A relative had reported the doctor. She was imprisoned on February 17, together with her little son Martin Wani. In prison, the expecting mother was beaten. She and her son were denied adequate medical care. In a court hearing on April 18, three witnesses had testified that Meriam Yahia Ibrahim grew up in a Christian family, but the judges could not be convinced. The young woman is the daughter of an Orthodox Christian woman from Ethiopia and a Muslim Sudanese. Her father disappeared when she was six – so she was raised as a Christian. In 2012, she married Daniel Wani, a Christian from South Sudan, who had already been a U.S. citizen for several years. However, according to Islamic law, a daughter of a Muslim man is Muslim too – and marriages between Muslim women and non-Muslim men are not officially recognized, so she is considered to be unmarried. As she has already given birth to a child, she was now also convicted for alleged "adultery".
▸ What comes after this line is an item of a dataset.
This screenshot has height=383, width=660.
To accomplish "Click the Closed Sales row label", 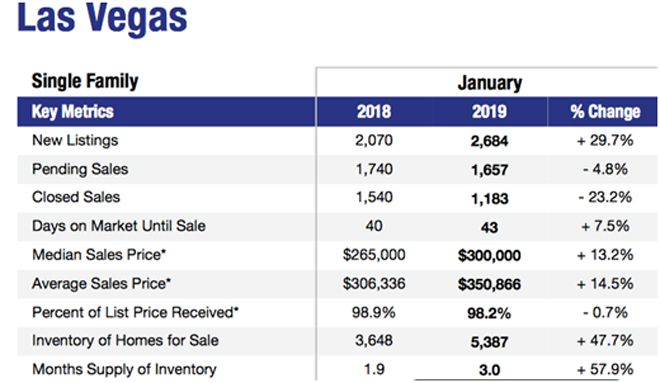I will pyautogui.click(x=76, y=197).
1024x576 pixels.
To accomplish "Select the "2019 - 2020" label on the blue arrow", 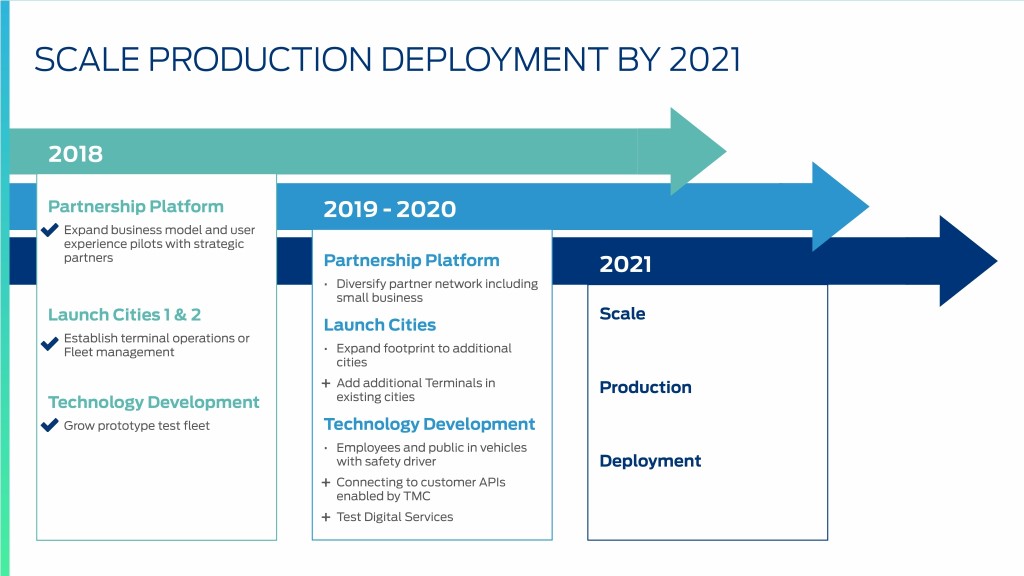I will (389, 209).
"The case of the young mother clearly shows how difficult the situation for the many Christians in Sudan has become," said Delius. "Since the independent state of South Sudan was established in July 2011, there are more and more efforts towards an Islamization of Sudan. "Now, Christians from South Sudan who had escaped to Khartoum to seek refuge from the war between North and South Sudan (which has now been going on for 37 years) are often forced to flee to the predominantly Christian south of the country. Christians are deliberately forced to report converts, in order to investigate and open charges against them. The authorities arbitrarily close down churches and refused to issue permits to build new houses of worship.